All of the above takes me to the conclusion that saying remains, human remains, skeletal remains and expressions of the like, DO accept mortal remains as a synonym, both poetically and colloquially.

A Double  to you Tezzy.


----------



## parhuzam

;No one is denying that "mortal remains" is not accepted as a synonym. It is a literary term.... You can say " remains  of XX XX (person) and it would be understood as human, skeletal.(semiotic symbol) We are not talking about someone's dirty laundry left in the closet. It is used as reverence to the departed.  It is superfluous to say mortal... for we already know that we are, as is mostly everything around us.
Tezzi's suggestion is perfectly acceptable, but it is not necessary to say "mortal.." to communicate the concept.

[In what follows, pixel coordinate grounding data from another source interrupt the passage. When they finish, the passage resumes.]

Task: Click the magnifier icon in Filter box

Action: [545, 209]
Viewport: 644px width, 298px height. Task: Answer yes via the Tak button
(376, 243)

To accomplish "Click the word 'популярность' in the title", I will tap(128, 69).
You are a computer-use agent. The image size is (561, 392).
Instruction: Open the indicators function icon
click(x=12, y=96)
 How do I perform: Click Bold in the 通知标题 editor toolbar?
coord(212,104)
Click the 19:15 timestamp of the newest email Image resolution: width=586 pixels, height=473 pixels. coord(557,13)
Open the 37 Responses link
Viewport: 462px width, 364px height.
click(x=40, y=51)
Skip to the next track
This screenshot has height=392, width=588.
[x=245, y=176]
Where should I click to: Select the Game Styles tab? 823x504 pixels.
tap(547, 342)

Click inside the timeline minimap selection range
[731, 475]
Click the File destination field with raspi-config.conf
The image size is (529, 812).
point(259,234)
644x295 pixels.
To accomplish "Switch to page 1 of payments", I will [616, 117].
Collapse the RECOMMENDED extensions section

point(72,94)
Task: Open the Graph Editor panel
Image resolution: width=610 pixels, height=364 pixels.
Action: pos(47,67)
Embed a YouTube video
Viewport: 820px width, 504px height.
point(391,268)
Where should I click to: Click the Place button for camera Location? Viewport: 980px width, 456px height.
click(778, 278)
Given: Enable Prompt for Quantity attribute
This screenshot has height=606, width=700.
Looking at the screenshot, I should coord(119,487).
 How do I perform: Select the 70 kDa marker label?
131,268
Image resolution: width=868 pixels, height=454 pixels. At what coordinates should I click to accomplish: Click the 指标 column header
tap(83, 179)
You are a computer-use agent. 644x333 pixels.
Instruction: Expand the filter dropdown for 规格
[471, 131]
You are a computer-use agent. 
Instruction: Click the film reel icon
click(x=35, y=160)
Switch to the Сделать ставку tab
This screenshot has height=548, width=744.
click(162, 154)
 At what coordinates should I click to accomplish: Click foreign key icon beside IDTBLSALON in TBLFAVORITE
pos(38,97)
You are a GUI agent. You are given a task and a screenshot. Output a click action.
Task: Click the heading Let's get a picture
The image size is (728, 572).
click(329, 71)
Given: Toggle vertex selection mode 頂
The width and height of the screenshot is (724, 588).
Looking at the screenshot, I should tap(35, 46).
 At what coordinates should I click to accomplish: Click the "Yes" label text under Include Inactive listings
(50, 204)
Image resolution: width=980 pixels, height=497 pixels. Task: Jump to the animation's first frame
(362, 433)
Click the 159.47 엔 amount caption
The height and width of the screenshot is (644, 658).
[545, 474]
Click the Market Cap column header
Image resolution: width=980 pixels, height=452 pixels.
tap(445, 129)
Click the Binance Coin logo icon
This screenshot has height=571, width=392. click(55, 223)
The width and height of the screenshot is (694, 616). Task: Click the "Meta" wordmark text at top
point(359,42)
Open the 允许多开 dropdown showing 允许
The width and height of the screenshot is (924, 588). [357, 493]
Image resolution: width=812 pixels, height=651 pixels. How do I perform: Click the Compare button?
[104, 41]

English usage vies to be simpler....it is one of the reasons it is widely accepted as a means of communication. As the existence of this forum illustrates.
As for the links.... statistics can be used to support any position. There is also a band known as "The Remains."
I still like Tezzi and look forward to her contributions.


----------



## SDLX Master

parhuzam said:


> No one is denying that "mortal remains" is not accepted as a synonym. It is a literary term.... You can say " remains of XX XX (person) and it would be understood as human, skeletal.(semiotic symbol) We are not talking about someone's dirty laundry left in the closet. It is used as reverence to the departed. It is superfluous to say mortal... for we already know that we are, as is mostly everything around us.
> *Tezzi's suggestion is perfectly acceptable, but it is not necessary to say "mortal.."* to communicate the concept. English usage vies to be simpler....it is one of the reasons it is widely accepted as a means of communication. As the existence of this forum illustrates.
> As for the links.... statistics can be used to support any position. There is also a band known as "The Remains."
> *I still like Tezzi and look forward to her contributions*.


 
I agree with you on both of the bold type sentences.


----------